Esclareço que sou um vira-lata “raçudo”. Fiel, obediente,
amoroso, posso dar minha vida para proteger meu ‘dono’, ou melhor, meu
companheiro. Qualidades que você dificilmente vai achar num humano, seja de que
raça for.
Mas isso não me torna especial ou de elite. Sou apenas um
cão de rua, marginalizado pela sociedade assim como os mendigos, os poetas e os
que lutam por um mundo melhor para homens, plantas e animais. Há milhares como
eu, largados à própria sorte, expostos em feiras de adoção e oferecidos
gratuitamente a alguma alma caridosa que possa lhe oferecer um lar.

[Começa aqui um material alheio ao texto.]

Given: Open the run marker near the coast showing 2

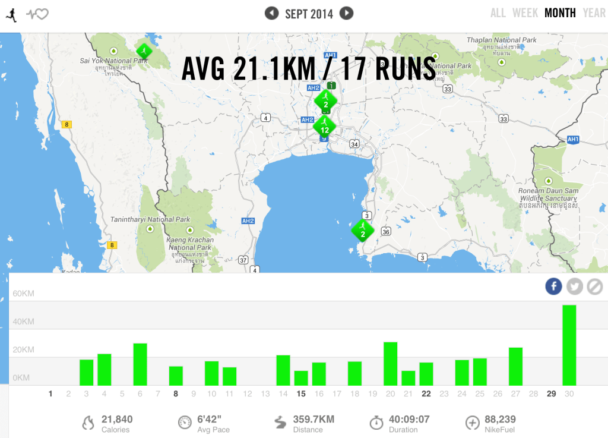Looking at the screenshot, I should point(362,231).
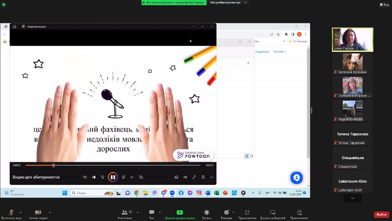Start screen sharing via Демонстрация экрана

[180, 213]
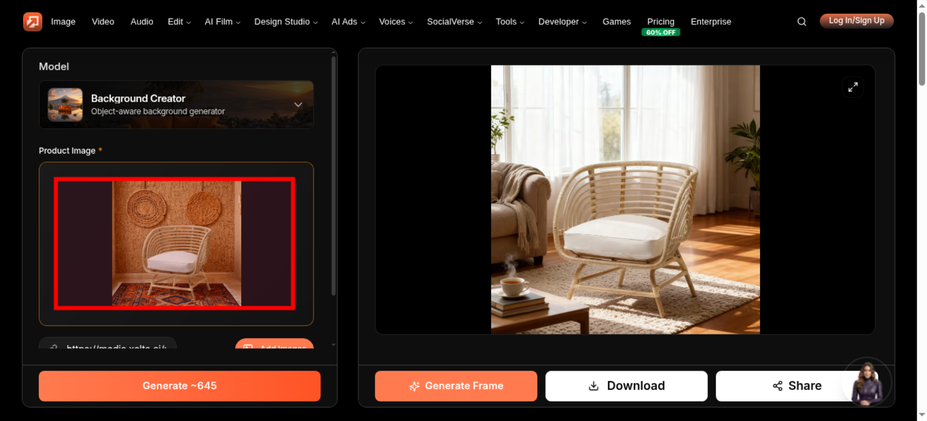The image size is (927, 421).
Task: Open the assistant avatar chat bubble
Action: (x=867, y=383)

Tão iguais na
condição aflitiva mas com cores, tamanhos e aspectos bem distintos para agradar
(ou desagradar) todos os gostos.
Ignorados pelos bacanas
que não vacilam em desembolsar 10 mil reais para ter um cachorro de raça pura
ou “pedigree”, seja lá o que isso signifique. Querem um bichinho de estimação para ostentar
suas virtudes congênitas a vizinhos e parentes. Exibi-lo orgulhosos como um
item valioso de seu patrimônio assim como seu carro importado ou sua bolsa de
grife. Escolhem suas companhias como um vinho num cardápio. Criam cachorros
como crianças mimadas, entulhando-os com roupas de frio, brinquedinhos caros, ração
importada, spas, entre outras frescuras. Oferendas que o tornam um cão obeso,
acomodado, egocêntrico, vaidoso. Quase como um humano padrão. Gente que não se
furta a prover toda espécie de paparicos a seu pet mas não tem “raça”
suficiente para abrir mão de uma migalha de suas regalias para prestar ajuda a um semelhante necessitado,
abandonado como um cão sem dono, matando cachorro a grito.
Pensam em combater a monotonia de sua vida enfadonha com a presença
de cachorros customizados. Ao sentirem-se em depressão e vítimas de outras
patologias da “raça humana” clamam a companhia terapêutica de um cão. Desde que
“de raça”.
Não entendo o comportamento desses humanos desumanos que se dizem
com “consciência social”, revoltam-se com o problema dos refugiados e das
crianças famintas. Ficam com olhos marejados e o coração apertado ao assistirem
injúrias cometidas por seres humanos contra seres humanos ou animais indefesos.
Indignam-se com o racismo. Mas na hora de escolherem um companheiro, exigem
certificação de procedência genética...
Gente assim eu dispenso, muito obrigado. Prefiro continuar livre
e solto, um vagabundo sem dama, perambulando pelas ruas das periferias e das
pequenas cidades, fugindo da carrocinha e da hipocrisia, junto com outros da
minha “raça”.
Animais não têm preconceitos nem cometem crueldades. Cães
‘de raiz’ como eu só querem viver e deixar viver, ser felizes e levar felicidade
àqueles que os acolheram.
Não tenho grandes exigências, sou de fácil convivência, inteligente,
aprendo regras com facilidade e ajudo a proteger a casa de inimigos e de
tristeza. Estou à procura de algum humano com bastante raça e com qualidades nobres
como as de um vira-lata para iniciarmos uma amizade duradoura e gratificante
para nós dois. Mas não estou à venda. É só me levar para casa.